» **PETUNJUK TUGAS**:
Tuliskan semua nominal uang dalam rupiah yang muncul dalam cerita tentang anak penjual koran di bawah.

» **TEKS BACAAN**:
“Dek berapaan harga korannya?” tanya saya pada seorang anak kecil yang tengah menjajakan koran pada sebuah perempatan kota Jogja. Seorang anak bertubuh hitam, bercelana pendek, dan mengenakan kaus partai yang kebesaran. Saking besarnya, kaus itu menjuntai bak daster emak-emak.
“Rp3500 Om.” kata si anak lantang.
“Om ambil tiga ya Dek.” pinta saya kemudian.
“Jangan banyak-banyak Om, nanti pelanggan saya yang lain nggak kebagian.”
Aneh, anak ini malah menolak permintaan saya.
“Ya sudah, Om ambil satu ya. Ini uangnya, kembaliannya ambil saja.” kata saya sembari memberikan uang Rp50.000,-
Kamu tahu nggak apa katanya kira-kira?
“Yang pas saja om, saya bukan pengemis kok.”
Busyet! Dengan jawaban kayak begitu, saya serasa kena tampar.
“Ya Allah, Om minta maaf Dek, ini uangnya ya. Terima kasih.” Karena trafic light sudah menunjukkan lampu hijau, saya buru-buru mengambil selembar uang Rp5000 yang tersedia dalam laci mobil. Kemudian, secepat kilat saya berlalu meninggalkan si anak yang mungkin saat itu tengah menyiapkan uang kembalian.

» **DAFTAR**:
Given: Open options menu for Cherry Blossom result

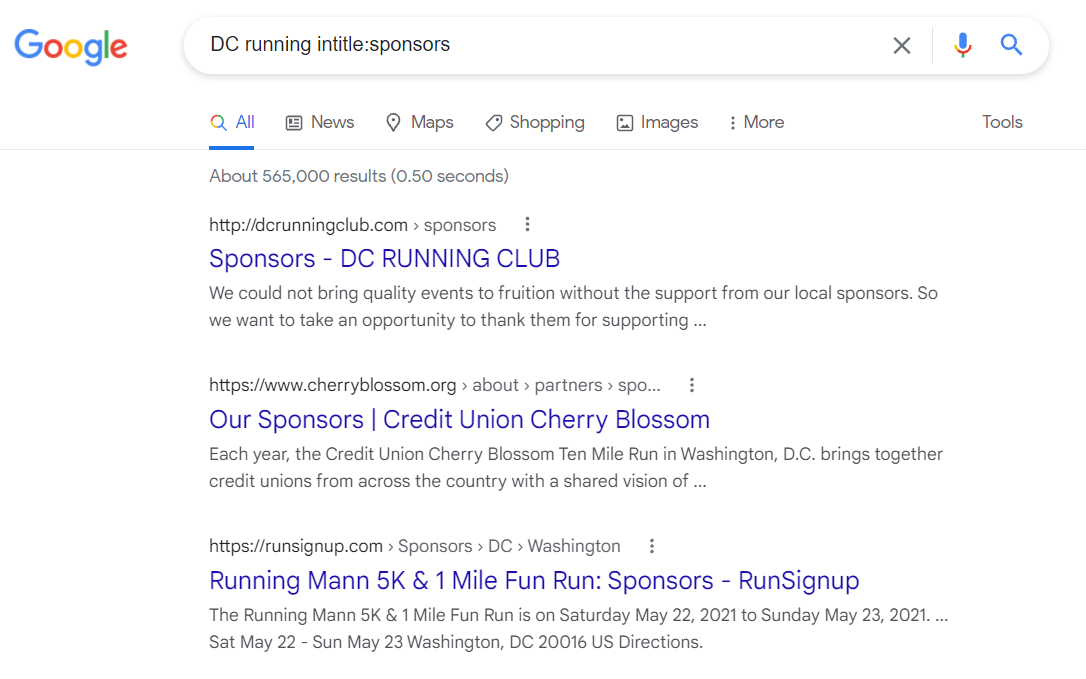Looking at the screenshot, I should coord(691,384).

--

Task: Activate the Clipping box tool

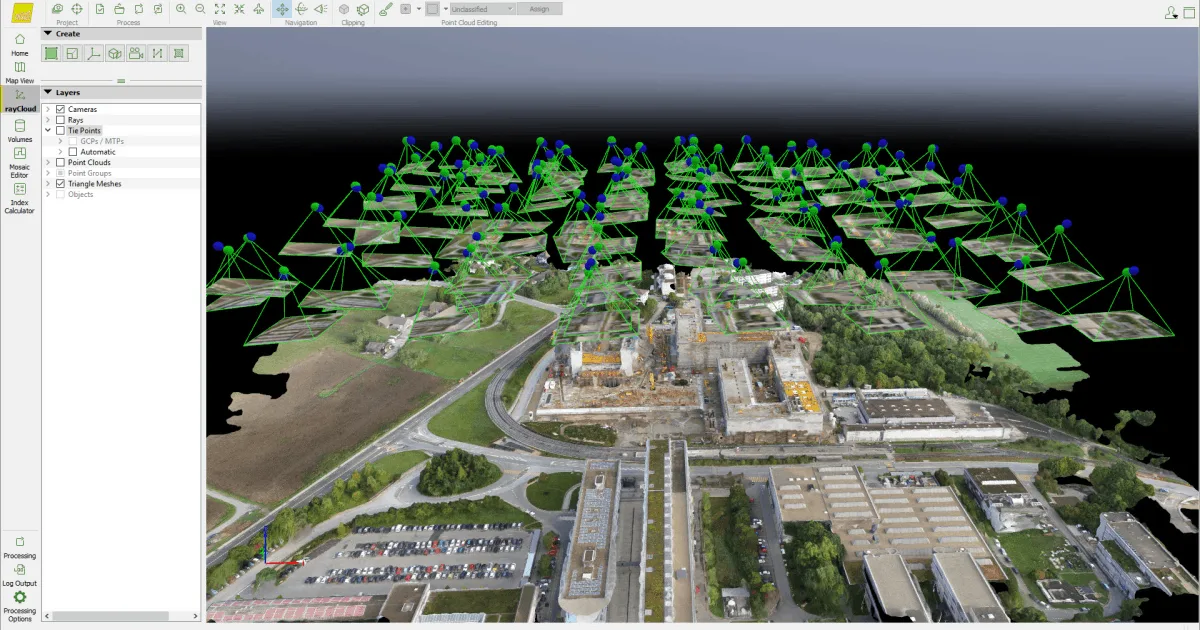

» **JAWABAN BENAR**:
Rp3500, Rp50.000,- dan Rp5000.